Braille faces a slew of challenges, say activists — the high cost of production machines, their maintenance and the thick paper which have to be imported, the economic condition of the user, are among the chief ones.
There are three major publishing houses that print books in Braille in the State — in Madurai, Coimbatore and Chennai. The National Institute for the Visually Handicapped in Poonamallee, near Chennai, provides free books for students up to Standard VI in government–aided schools for the blind.
The reason for the decline of Braille books was because the regional press, a Central government initiative, was almost dysfunctional for the last 10 years, say experts. “We remain highly under-utilised in the State,” says I. Arivandham, Regional Director, NIVH. Modernisation of machinery is essential for better and faster printing, he says.
N. Venkataraman, of RCMCT-Worth Trust Rehabilitation Centre, says that more than scanning the printed books and embossing the print, the time taken to convert the book into a single word document by extracting the images is the difficult part. Images are most often left out in Braille translations because embossing of figures is quite expensive, and not popular, he adds.
There are also problems in translating Tamil books into Braille. “There's a Braille convertor for English, but there isn't not one for regional languages,” says C.R. Sudhakar, a teacher in a school for the blind.
“It takes somebody proficient in Tamil, English and Braille typing to do the job.

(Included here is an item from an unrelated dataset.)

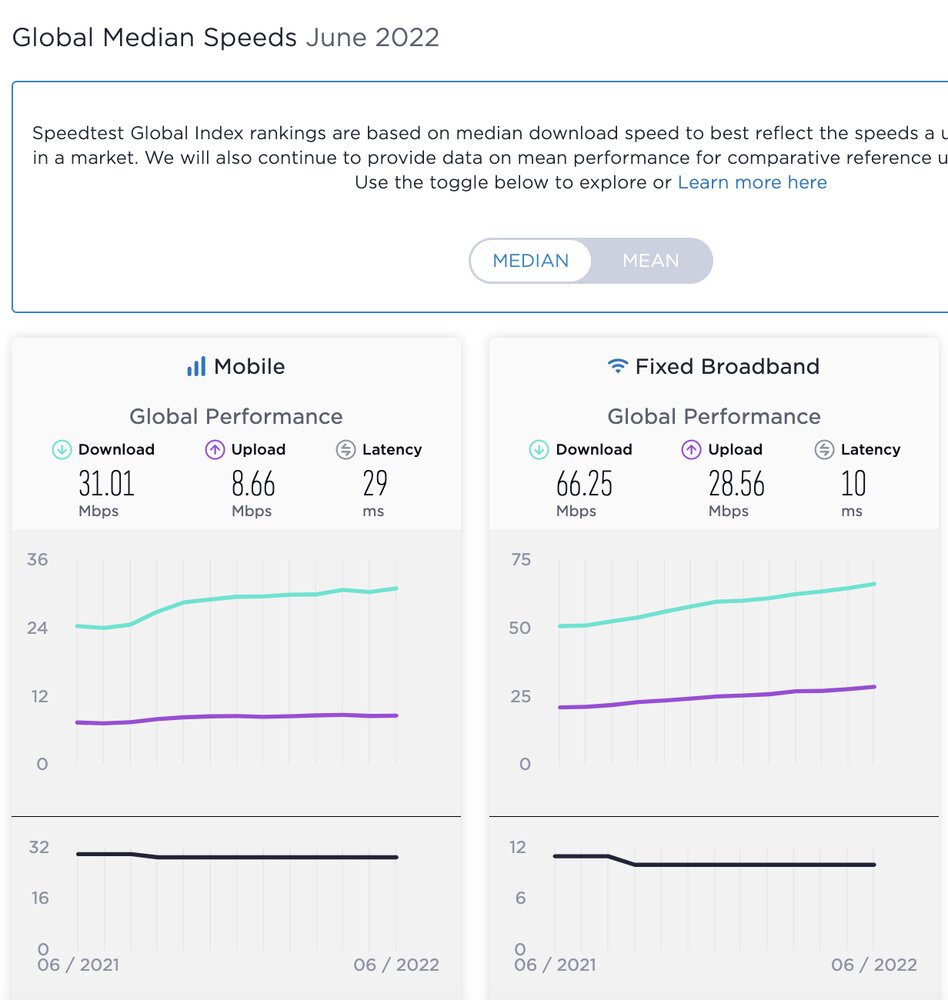This screenshot has height=1000, width=948.
Task: Click the Fixed Broadband Download icon
Action: tap(539, 450)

It is not easy to find such professionals,” he adds.
N. Krishnaswamy, Chairman of Vidya Vrikshah, an NGO training persons with disability, calls for subsidising Braille books. Braille, he adds, is a significant introductory mechanism of literacy in the formative years.

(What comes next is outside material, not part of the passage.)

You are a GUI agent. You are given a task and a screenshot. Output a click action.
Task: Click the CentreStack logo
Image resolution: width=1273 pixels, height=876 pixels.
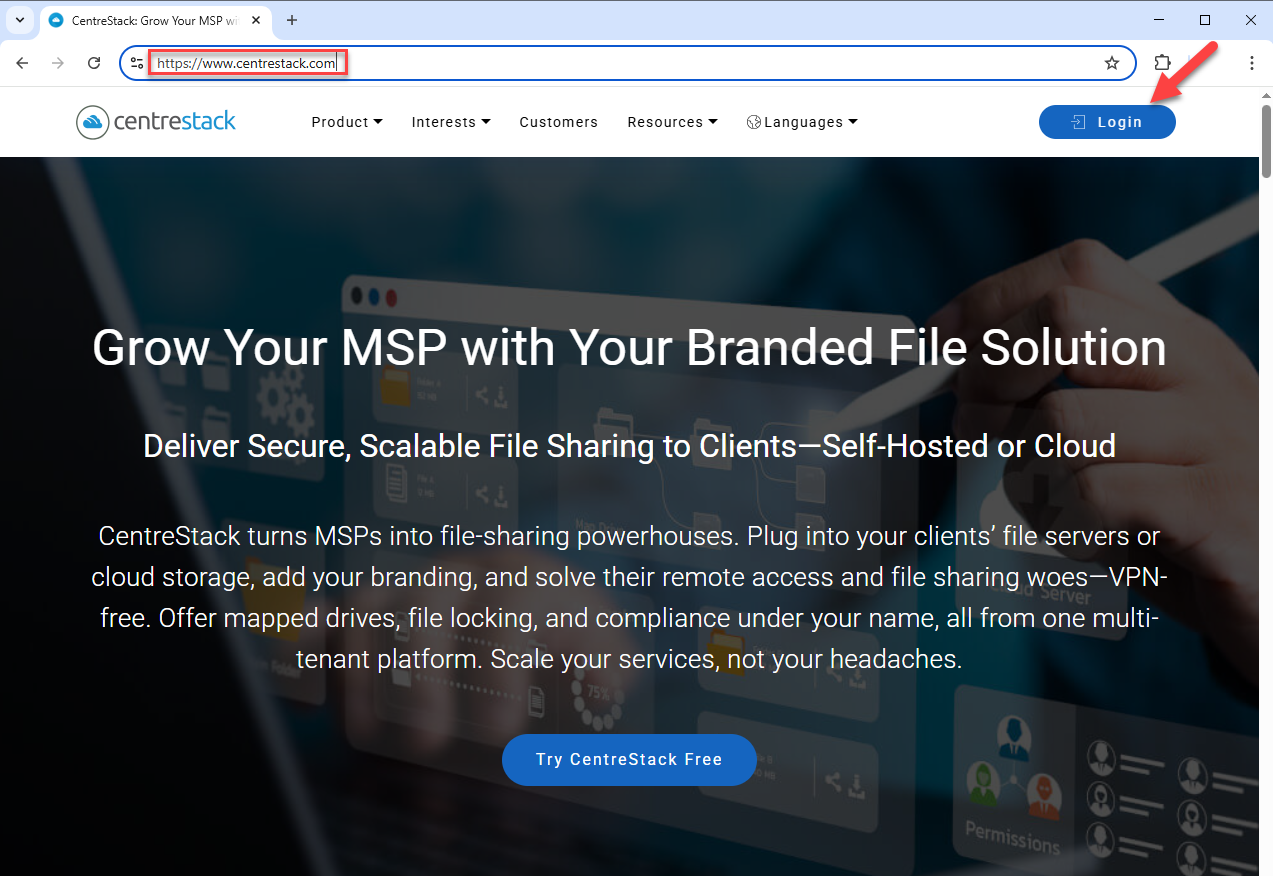coord(156,122)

“With practice, Braille almost becomes a way of life for those who are born blind, but might not be necessary for those who acquire blindness,” says Mr.Venkataraman.
Mr. Sudhakar says that lack of Braille versions of guides and reference books is also a challenge.
“A collection of 10 years' question papers for grade 10 might be priced between Rs.60 and Rs. 80 but the same in Braille would cost Rs. 1,300,” says P. Manjula, mother of a child with visual disability.
Also, while books under the Samacheer Kalvi scheme might come out in May, it may take another two months for Braille text books to come out, Mr.Sudhakar says.
But advanced versions of Braille offer hope. The Centre for Development of Advanced Computing provides “Shruti Drishti,” a browsing and listening software that not only reads out links and content in Indian-accented English, but also prints out text in Braille. “It takes barely 10 minutes to get acquainted with the system, and it also helps you take a hard copy of what you want to read in Braille,” says Hemant Darbari, director of CDAC.
With all languages having Unicode symbols, Mr. Arivanandam says translation of regional books into Braille would soon become easier.
“It is only through Braille that the blind get a degree of independence, so what we need is more awareness about its importance,” he says.